The view from the parking lot should have been something like this (above). My apologies to Jeremey Fressard for stealing his picture, but on a lot of other days, I could have shot this just as well as he did.
A cobweb at the first informational sign was dripping with moisture telling you everything you need to know about the weather.
We climbed the gravelled trail up to the fortified entrance to Queribus and I took a picture of Ursula and Dede taking a picture of me. This is the chute that was over the doorway, down which you would pour boiling oil on your attackers. Ouch. There were arrow chutes in all the strategic places; anyplace an attacker would stand to try to break down the door was exposed to arrows.
We could barely see where we were going, and we could not see the top of the chateau.
At one point, it was if the interpretive signs were trying to rub the nasty weather in our faces. There, below the stone guard rail was this sign pointing out all the majestic beauty of the valley below us. At least it's what we would have seen if we had more than about 20 yards of visibility. At the very top of the photograph above the rock wall is the gray void of fog. Still, the chateau was fascinating the way it was perched upon the rock and had a commanding view (or so it's said) of the likely routes of the invading armies.

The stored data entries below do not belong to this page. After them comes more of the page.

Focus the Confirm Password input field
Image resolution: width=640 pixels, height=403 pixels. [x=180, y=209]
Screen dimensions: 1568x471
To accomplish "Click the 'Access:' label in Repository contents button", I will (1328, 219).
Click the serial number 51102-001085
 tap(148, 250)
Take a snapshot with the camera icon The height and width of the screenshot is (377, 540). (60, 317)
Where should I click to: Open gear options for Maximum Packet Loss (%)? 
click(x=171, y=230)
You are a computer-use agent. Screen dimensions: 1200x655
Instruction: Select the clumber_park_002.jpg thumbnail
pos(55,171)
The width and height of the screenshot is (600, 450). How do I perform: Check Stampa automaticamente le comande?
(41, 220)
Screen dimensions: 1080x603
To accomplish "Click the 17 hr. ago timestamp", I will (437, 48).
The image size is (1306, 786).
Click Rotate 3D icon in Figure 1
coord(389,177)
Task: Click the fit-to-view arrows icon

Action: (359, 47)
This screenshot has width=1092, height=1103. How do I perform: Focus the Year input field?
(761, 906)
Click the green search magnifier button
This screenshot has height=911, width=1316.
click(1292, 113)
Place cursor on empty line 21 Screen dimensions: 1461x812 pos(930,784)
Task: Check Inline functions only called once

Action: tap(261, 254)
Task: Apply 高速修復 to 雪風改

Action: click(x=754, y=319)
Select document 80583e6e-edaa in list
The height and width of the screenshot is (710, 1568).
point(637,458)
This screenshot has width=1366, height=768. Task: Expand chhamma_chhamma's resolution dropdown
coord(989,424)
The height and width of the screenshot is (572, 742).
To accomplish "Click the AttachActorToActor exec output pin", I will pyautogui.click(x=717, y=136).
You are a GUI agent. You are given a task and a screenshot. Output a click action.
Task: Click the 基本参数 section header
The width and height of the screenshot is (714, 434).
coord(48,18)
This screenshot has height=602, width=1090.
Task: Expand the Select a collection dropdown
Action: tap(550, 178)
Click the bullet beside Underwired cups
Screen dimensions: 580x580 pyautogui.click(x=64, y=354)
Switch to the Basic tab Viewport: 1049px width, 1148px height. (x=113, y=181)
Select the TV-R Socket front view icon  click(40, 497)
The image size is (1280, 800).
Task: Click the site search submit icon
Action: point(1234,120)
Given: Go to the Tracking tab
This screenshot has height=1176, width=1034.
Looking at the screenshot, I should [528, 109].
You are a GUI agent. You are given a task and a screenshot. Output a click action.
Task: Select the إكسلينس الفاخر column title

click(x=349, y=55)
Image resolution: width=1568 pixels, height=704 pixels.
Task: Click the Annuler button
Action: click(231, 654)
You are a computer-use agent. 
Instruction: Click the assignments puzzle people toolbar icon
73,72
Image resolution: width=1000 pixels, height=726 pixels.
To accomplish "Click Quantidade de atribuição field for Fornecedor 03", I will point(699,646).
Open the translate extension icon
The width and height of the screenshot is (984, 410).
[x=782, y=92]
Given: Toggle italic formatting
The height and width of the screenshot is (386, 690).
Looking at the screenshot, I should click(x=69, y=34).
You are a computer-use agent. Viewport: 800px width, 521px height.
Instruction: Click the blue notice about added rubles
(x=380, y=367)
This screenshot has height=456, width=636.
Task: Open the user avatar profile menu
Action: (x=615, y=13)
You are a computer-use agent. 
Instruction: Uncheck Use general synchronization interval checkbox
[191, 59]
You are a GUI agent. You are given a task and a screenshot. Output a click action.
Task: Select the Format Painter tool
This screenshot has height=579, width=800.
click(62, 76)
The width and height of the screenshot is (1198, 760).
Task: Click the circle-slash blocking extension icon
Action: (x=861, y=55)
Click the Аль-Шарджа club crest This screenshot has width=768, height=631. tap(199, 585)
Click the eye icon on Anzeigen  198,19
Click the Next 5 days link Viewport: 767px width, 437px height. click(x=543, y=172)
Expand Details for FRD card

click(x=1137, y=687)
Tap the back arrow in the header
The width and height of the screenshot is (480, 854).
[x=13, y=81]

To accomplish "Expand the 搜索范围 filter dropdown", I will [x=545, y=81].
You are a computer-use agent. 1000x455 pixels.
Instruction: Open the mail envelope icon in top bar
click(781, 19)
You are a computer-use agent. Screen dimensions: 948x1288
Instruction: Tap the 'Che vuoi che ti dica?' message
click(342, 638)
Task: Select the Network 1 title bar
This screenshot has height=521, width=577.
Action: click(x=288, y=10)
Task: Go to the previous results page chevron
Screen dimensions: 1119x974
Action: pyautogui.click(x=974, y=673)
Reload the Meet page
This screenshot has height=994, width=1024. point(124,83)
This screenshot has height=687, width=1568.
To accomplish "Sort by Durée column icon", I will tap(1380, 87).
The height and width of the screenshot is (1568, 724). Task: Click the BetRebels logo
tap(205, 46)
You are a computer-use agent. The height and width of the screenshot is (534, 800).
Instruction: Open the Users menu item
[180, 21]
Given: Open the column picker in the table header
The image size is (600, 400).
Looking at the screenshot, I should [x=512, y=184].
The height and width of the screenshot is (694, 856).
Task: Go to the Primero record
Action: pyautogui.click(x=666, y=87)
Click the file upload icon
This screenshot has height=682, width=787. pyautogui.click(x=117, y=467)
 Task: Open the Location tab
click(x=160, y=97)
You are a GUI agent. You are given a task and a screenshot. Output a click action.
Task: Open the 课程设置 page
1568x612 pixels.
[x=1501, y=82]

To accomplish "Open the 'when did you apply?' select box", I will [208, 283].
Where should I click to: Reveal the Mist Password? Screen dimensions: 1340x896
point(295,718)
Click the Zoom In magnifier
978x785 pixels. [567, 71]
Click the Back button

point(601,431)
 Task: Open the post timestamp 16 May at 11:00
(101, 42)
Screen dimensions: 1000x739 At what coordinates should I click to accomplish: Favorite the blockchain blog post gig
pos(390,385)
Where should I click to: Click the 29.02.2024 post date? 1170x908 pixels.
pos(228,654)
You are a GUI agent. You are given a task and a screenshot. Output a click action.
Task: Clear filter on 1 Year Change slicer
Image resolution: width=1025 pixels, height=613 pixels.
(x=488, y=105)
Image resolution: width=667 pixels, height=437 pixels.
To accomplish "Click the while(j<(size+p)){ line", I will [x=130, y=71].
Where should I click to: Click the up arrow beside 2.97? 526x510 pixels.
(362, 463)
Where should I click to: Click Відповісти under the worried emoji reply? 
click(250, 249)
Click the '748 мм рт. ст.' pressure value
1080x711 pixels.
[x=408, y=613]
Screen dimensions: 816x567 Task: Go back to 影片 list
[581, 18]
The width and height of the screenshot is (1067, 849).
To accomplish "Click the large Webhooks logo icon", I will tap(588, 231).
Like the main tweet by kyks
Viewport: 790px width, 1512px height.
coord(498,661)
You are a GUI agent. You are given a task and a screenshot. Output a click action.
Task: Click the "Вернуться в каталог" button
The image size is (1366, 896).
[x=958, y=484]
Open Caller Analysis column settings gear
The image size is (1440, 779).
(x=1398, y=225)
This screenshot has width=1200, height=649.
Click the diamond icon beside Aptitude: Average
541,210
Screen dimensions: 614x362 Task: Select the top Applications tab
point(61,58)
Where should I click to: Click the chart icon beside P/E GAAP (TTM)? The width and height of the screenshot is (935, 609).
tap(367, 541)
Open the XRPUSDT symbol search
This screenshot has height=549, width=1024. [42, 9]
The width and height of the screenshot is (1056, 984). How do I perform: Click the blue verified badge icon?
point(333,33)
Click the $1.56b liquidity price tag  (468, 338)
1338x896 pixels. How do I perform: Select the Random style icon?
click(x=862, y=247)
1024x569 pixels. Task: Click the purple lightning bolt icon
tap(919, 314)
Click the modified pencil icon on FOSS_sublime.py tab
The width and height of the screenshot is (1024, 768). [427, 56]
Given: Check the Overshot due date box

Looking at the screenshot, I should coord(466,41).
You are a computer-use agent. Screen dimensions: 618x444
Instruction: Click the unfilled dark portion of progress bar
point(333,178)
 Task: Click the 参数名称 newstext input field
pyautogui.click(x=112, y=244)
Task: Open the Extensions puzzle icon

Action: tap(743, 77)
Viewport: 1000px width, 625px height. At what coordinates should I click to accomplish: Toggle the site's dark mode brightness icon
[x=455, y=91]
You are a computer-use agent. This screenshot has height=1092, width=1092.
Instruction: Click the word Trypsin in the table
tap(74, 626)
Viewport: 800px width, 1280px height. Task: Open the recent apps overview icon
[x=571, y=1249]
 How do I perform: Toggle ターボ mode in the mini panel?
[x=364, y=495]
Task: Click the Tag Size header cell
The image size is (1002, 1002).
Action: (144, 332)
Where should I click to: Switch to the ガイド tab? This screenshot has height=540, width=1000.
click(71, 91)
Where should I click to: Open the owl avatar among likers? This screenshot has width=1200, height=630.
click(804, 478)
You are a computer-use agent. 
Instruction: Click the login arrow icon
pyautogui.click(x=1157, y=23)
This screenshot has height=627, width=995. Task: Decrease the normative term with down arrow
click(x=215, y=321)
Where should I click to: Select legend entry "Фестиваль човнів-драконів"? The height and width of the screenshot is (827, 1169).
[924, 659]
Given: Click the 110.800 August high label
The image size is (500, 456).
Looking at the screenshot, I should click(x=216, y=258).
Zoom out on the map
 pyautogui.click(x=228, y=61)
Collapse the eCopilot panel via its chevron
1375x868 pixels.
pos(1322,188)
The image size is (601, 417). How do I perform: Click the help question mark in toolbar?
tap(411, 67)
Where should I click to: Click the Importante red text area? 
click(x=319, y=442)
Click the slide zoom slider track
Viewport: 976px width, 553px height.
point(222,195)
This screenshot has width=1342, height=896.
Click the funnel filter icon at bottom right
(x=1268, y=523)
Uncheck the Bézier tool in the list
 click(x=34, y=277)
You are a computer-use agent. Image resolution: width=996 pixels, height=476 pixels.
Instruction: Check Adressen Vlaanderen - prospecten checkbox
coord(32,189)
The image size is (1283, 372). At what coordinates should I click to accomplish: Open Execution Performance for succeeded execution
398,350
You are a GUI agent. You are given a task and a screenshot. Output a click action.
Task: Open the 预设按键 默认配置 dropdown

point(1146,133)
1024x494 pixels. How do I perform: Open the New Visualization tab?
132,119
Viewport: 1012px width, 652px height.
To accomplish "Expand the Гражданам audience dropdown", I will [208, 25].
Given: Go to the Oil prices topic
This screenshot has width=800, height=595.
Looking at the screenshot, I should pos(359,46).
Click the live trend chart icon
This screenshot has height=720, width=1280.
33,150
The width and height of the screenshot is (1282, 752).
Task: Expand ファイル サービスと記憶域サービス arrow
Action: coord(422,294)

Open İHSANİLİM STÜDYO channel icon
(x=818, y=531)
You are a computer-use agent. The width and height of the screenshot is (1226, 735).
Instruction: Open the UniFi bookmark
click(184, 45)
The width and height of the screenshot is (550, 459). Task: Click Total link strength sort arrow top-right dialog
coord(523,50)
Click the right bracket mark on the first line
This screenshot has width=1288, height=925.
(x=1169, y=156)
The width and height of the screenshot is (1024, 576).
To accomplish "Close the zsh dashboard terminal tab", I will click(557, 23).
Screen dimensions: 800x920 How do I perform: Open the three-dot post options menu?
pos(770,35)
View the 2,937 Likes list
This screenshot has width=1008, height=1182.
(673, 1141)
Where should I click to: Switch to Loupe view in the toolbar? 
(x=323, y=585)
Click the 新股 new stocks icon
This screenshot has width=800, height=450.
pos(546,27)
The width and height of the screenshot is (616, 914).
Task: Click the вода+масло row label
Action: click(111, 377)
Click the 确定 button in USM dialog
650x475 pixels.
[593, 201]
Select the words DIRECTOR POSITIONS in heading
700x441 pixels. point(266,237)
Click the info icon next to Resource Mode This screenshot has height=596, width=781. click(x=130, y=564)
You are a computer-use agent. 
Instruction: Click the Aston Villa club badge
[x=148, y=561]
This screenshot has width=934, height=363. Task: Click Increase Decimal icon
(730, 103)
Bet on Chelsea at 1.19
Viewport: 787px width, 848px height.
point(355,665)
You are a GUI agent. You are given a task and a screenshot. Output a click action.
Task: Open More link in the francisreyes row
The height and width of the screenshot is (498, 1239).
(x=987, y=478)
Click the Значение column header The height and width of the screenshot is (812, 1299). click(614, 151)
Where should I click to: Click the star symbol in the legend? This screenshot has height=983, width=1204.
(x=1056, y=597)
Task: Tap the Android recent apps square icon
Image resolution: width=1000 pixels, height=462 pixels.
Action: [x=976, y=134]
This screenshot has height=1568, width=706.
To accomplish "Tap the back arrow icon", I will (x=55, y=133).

Nancy and Dede were happy because there were dungeons and circular stairways, a chapel and a latrine, a cistern and a tower; everything a good castle should have. Queribus is one of the so called "Five Sons of Carcassonne", along with Aguilar, Peyrepertuse, Termes and Puilaurens. The five castles were strategically placed to defend the French border against the Spanish, which was somewhat to the north of the present day border. In 1659, Louis XIV of France and Philip IV of Spain signed the Treaty of the Pyrenees, sealed with the marriage of the infant Marie Therese to the French monarch. The treaty changed the borders, moving the frontier south to the crest of the Pyrenees, the present Franco-Spanish border. The fortresses thus lost their importance. Some maintained a garrison of soldiers until the French Revolution, but they slowly fell into decay, often becoming shepherd's' shelters or bandits hideouts.